See Art. 37.071, § 2(h) ("The judgment of conviction and sentence of death shall be subject to automatic review by the Court of Criminal Appeals"); see also TEX.R.APP. P. 25.2(b) ("In a criminal case, appeal is perfected by timely filing a sufficient notice of appeal. In a death penalty case, however, it is unnecessary to file a notice of appeal").
Art. 64.05 (emphasis added).
We construe statutes in accordance with the plain meaning of the text unless the language is ambiguous or the plain meaning leads to absurd results that the Legislature could not have possible intended. Boykin v. State, 818 S.W.2d 782, 785 (Tex.Crim.App. 1991).
These requirements include filing a notice of appeal and filing that notice within thirty days after the appealable order is entered. The "appealable order" in this case was the order denying DNA testing, entered on April 7, 2005. Thirty days from April 7, 2005 was May 7, 2005, which was a Saturday. Taking into account Rule 4.1's command that if the last day of the time period "is a Saturday, Sunday, or legal holiday, the period extends to the end of the next day that is not a Saturday, Sunday, or legal holiday" the last day for filing the notice of appeal was May 9, 2005. The notice of appeal, filed on June 9, 2005, was a month late.
TEX.R.APP. P. 25.2(b).
TEX.R.APP. P. 26.2(a)(1).
TEX.R.APP. P. 4.1(a).
Although the trial court later denied other motions that may have been ancillary to the Chapter 64 proceeding, the outcome of the proceeding was decided on April 7th, and the appellate timetable ran from that date. While some of our cases suggest that the trial court may have plenary power to modify or rescind its order within thirty days, the trial court did not do so here. Certainly, the trial court's orders denying the motions for extension of time, for an evidentiary hearing, and for discovery cannot be construed as some sort of modification or recision of the trial court's order denying testing. And although appellant's "motion for entry of order" suggested that he was entitled to DNA testing, and the trial court denied that motion on May 10th, that order of denial was not tantamount to a new or "modified" order denying DNA testing from which an appeal could lie. The trial court simply denied the motion to enter an order — which was proper because the trial court had already entered an order denying DNA testing. And even if the trial court's order on the motion for entry of order were construed as a modified order that would restart the appellate timetables, that order came after the trial court's plenary power, if any, expired. Thirty days from April 7th was May 7th. Even if Rule 4.1 were applied to extend the trial court's plenary power to the following Monday, that would still result in the order having been issued after any such plenary power expired.

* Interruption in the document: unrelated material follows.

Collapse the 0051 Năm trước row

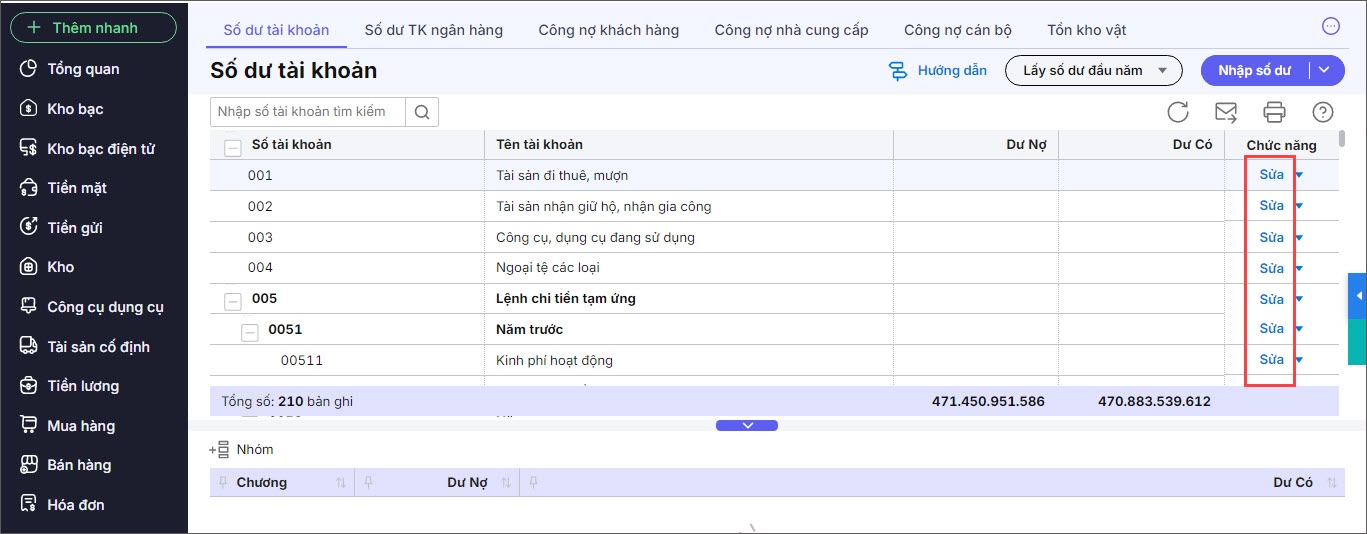(x=250, y=331)
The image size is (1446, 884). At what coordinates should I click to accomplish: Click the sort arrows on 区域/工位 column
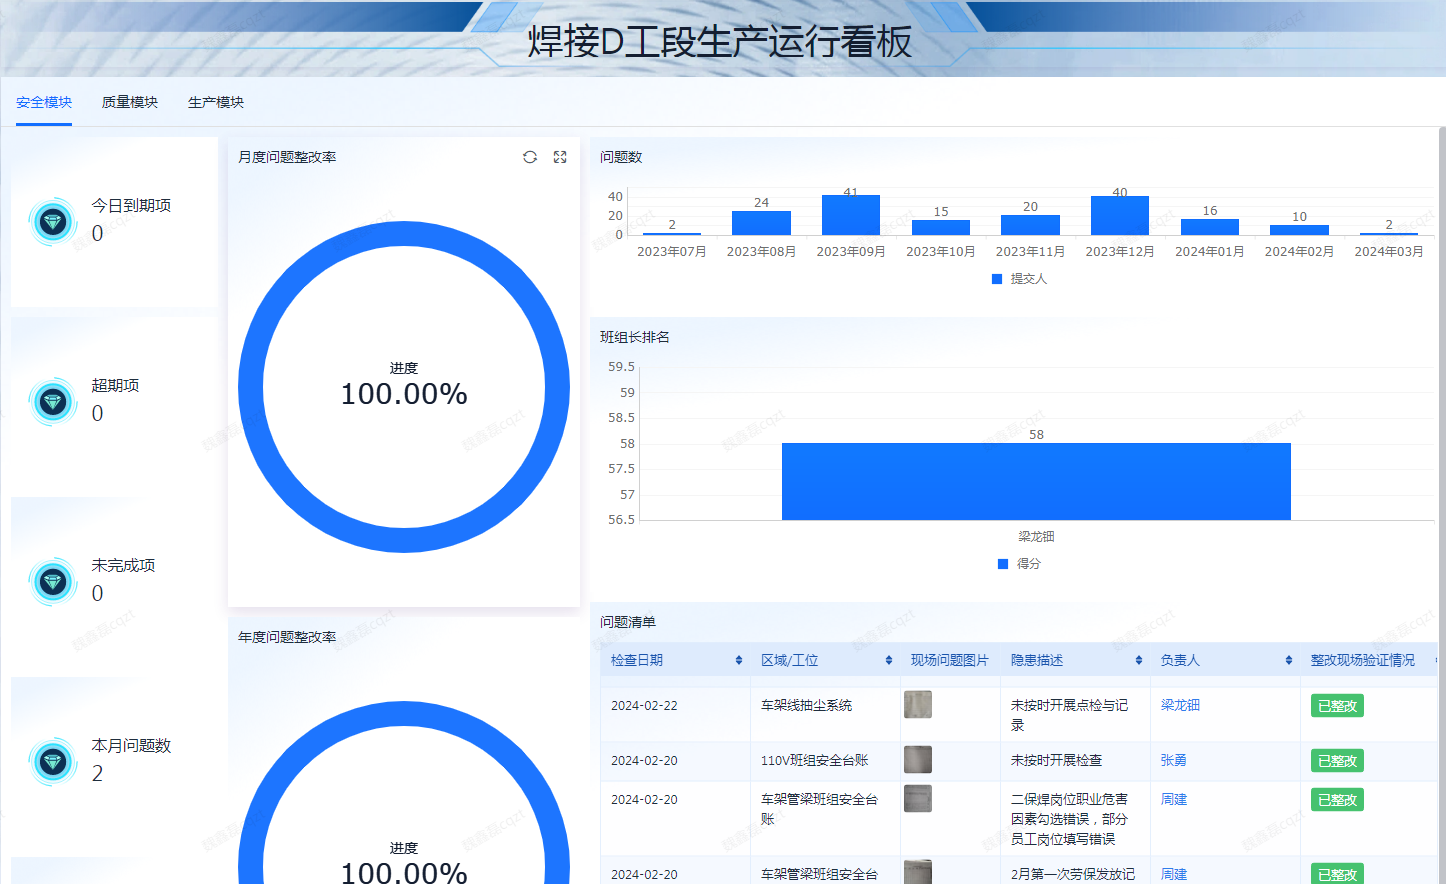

State v. Aguilera, 165 S.W.3d 695, 697-698 (Tex.Crim.App. 2005) ("trial court retains plenary power to modify its sentence if a motion for new trial or motion in arrest of judgment is filed within 30 days of sentencing"); State v. Patrick, 86 S.W.3d 592, 596 (Tex.Crim.App. 2002) (plurality op.) (trial court may have the power to rescind an order granting or denying DNA testing under Chapter 64 for a limited time).
We note, however, that the trial court need not have entered the May 10th order because the entry of its April 7th order denying DNA testing rendered appellant's March 4th "motion to enter order" moot.
The notice of appeal was untimely filed. The appeal is dismissed.